PROBLEM TO WORK ON
Reproduce the records word for word, from the first line to the line containing "Task: Select 3840 by 2160, 144 Hertz mode".

RECORDS SHOWN
===

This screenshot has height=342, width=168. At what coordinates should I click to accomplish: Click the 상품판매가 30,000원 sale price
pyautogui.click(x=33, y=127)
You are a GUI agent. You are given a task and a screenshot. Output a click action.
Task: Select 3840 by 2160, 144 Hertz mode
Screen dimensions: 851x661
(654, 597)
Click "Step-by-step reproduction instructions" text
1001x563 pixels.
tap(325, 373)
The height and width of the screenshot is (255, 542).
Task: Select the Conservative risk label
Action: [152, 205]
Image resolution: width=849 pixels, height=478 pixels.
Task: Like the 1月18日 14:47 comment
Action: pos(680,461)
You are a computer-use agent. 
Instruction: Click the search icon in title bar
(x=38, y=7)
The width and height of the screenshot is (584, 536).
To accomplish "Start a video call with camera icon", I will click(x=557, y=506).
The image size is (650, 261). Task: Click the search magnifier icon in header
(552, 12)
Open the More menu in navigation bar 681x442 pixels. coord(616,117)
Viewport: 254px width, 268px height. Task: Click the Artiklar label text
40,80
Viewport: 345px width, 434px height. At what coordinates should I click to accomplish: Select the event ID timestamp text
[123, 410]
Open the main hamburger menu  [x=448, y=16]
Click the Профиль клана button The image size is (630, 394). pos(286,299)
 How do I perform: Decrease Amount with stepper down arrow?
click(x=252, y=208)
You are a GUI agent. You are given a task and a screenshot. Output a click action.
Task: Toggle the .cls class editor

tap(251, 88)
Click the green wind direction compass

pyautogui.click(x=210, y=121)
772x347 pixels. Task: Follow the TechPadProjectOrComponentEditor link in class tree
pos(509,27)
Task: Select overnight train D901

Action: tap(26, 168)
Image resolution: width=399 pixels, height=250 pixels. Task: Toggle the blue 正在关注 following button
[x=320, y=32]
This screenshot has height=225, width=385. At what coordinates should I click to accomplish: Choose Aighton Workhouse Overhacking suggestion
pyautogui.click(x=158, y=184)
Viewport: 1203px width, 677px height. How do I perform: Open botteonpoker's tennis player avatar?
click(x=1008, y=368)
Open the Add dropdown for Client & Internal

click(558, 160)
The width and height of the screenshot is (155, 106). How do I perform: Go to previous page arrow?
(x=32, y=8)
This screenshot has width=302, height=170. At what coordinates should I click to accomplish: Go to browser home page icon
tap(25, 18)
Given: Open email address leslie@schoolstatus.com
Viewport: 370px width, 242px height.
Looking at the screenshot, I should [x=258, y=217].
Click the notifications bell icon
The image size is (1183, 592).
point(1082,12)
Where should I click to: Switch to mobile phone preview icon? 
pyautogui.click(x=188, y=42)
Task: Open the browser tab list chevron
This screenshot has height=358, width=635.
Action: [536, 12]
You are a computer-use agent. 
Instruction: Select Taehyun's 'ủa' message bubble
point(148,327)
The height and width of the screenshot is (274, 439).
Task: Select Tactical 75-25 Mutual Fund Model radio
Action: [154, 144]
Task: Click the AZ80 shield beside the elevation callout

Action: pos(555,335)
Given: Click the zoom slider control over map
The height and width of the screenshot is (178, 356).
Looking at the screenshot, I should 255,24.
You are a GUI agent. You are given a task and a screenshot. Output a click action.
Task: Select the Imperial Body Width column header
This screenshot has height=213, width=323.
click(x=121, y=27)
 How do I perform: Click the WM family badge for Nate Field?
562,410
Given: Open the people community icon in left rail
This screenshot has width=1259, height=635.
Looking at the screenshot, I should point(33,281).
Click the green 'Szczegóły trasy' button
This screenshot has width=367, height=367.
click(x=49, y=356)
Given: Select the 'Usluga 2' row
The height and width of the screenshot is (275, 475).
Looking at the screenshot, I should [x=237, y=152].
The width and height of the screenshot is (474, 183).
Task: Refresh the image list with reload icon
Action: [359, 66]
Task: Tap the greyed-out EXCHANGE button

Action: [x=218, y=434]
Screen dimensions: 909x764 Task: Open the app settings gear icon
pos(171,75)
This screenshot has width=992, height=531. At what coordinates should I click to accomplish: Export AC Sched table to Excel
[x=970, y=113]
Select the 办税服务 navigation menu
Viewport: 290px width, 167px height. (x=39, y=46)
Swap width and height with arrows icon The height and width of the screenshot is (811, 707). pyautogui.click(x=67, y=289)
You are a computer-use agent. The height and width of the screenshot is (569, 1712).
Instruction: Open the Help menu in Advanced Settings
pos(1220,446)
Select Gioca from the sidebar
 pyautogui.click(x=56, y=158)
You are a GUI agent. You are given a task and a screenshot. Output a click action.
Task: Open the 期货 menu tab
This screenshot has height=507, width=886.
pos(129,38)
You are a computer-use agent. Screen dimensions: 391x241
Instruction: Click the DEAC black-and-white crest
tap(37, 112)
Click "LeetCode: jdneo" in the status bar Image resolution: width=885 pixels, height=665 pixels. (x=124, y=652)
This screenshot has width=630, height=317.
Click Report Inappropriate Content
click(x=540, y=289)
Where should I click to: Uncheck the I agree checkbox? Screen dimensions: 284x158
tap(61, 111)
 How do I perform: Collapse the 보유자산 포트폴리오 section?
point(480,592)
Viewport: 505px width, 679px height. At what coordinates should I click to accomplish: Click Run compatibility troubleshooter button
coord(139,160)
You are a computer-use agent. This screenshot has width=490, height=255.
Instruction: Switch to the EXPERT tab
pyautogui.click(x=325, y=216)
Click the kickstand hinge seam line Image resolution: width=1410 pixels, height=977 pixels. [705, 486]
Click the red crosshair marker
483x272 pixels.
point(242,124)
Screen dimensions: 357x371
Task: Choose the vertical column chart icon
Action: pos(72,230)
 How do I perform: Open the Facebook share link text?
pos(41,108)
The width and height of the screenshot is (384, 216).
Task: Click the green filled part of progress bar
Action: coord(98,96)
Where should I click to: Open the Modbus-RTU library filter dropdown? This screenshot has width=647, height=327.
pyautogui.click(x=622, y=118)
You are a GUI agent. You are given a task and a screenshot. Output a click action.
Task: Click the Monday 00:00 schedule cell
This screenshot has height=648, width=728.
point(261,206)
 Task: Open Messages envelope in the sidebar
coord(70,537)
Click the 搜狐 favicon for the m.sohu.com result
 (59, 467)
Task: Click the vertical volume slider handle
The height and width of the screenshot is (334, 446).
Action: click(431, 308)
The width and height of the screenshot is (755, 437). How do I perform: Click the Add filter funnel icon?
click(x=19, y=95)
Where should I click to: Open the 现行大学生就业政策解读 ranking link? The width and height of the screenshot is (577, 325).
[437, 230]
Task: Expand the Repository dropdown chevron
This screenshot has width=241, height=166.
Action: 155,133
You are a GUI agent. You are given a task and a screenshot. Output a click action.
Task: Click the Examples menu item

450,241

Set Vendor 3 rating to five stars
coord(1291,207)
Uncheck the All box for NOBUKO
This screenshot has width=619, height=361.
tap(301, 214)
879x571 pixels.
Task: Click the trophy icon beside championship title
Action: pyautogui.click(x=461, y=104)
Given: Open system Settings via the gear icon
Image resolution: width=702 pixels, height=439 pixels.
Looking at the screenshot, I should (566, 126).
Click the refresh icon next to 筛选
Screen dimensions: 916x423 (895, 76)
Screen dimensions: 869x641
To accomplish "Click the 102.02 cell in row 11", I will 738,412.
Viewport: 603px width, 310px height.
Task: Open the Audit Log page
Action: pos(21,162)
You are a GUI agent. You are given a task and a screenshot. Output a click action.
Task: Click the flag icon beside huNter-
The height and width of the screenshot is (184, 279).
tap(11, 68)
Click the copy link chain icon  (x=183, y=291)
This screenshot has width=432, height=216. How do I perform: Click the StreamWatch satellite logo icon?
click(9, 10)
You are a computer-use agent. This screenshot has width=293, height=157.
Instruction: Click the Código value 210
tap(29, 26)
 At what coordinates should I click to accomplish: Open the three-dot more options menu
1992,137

===

PROBLEM SOLUTION
This screenshot has height=342, width=168. At what coordinates should I click to accomplish: Click the 상품판매가 30,000원 sale price
pyautogui.click(x=33, y=127)
You are a GUI agent. You are given a task and a screenshot. Output a click action.
Task: Select 3840 by 2160, 144 Hertz mode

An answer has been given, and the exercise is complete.